● Task brief
Starting with the line that contains "This screenshot has width=514, height=337." and stopping after the line that contains "You are a computer-use agent.", copy the entries below exactly. Include nothing else.

● Data for processing
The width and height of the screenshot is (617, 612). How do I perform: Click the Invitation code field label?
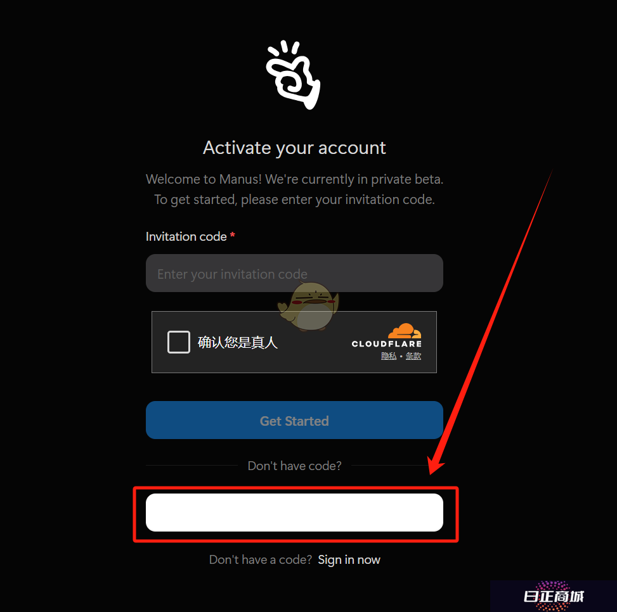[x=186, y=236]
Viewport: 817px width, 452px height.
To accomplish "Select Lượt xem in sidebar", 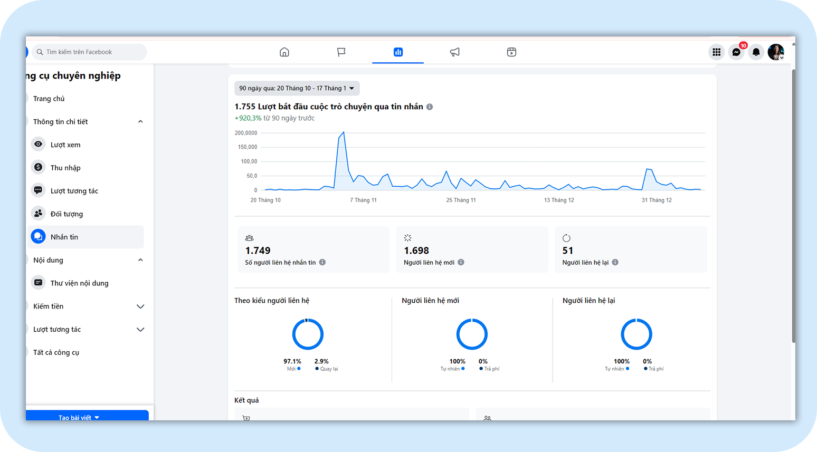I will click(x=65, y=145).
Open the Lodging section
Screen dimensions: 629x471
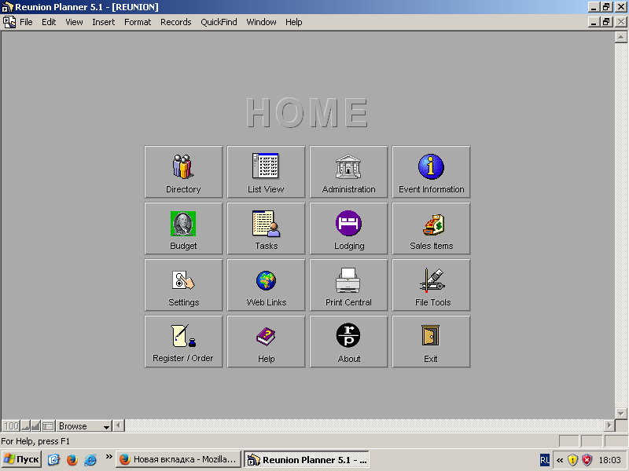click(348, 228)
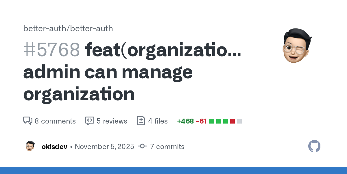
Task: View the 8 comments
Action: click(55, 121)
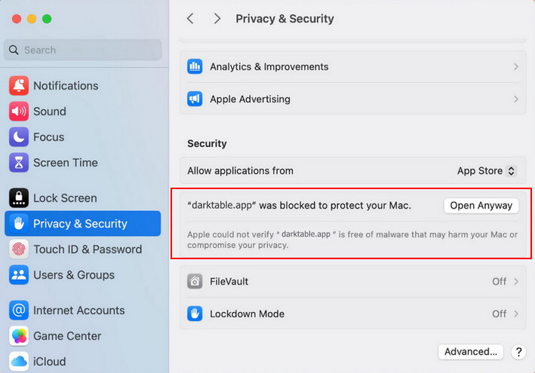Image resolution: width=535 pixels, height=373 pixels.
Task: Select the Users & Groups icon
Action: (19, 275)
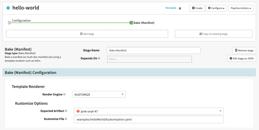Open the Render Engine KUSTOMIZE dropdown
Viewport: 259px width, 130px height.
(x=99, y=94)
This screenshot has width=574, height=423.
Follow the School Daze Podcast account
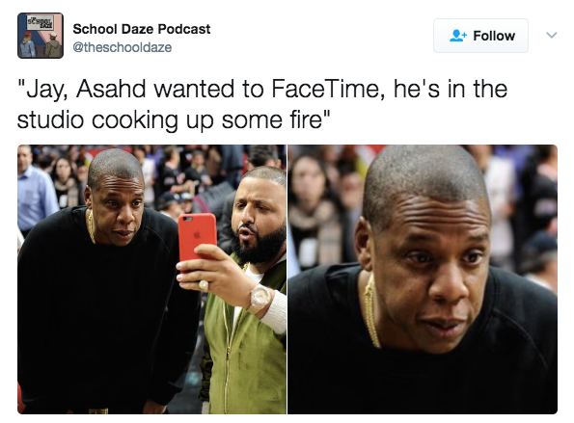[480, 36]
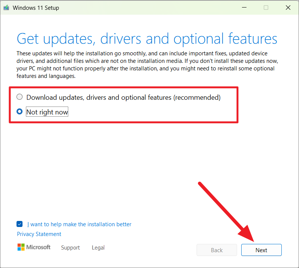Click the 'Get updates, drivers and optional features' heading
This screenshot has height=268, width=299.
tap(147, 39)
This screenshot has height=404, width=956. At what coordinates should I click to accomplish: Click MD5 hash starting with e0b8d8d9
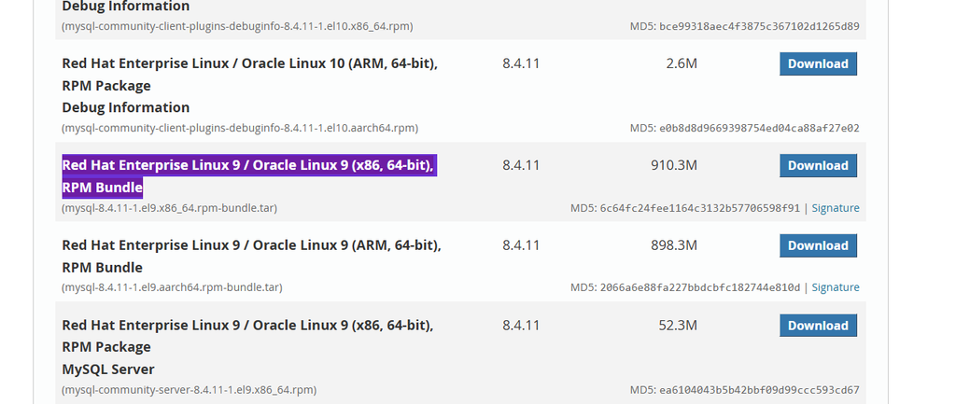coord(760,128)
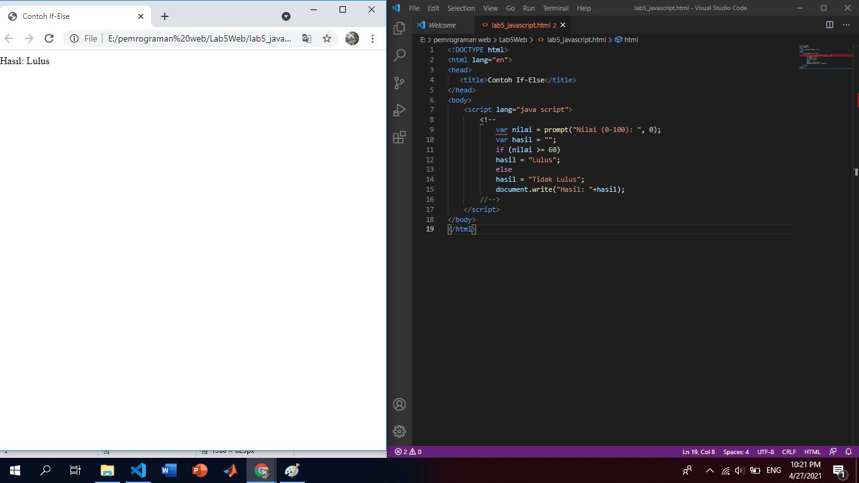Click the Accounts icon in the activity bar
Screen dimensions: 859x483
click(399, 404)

* * *

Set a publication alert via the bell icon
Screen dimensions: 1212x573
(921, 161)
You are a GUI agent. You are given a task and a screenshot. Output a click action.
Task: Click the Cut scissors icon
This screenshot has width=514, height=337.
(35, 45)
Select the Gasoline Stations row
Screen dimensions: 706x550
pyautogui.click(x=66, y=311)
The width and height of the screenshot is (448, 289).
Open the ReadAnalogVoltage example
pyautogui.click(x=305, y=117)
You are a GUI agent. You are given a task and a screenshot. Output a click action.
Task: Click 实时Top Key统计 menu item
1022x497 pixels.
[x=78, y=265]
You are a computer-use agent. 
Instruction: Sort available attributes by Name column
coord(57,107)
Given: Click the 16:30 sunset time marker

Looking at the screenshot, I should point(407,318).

● Expected answer
This screenshot has width=514, height=337.
(35, 45)
Select the Gasoline Stations row
Screen dimensions: 706x550
pyautogui.click(x=66, y=311)
The width and height of the screenshot is (448, 289).
Open the ReadAnalogVoltage example
pyautogui.click(x=305, y=117)
You are a GUI agent. You are given a task and a screenshot. Output a click action.
Task: Click 实时Top Key统计 menu item
1022x497 pixels.
[x=78, y=265]
You are a computer-use agent. 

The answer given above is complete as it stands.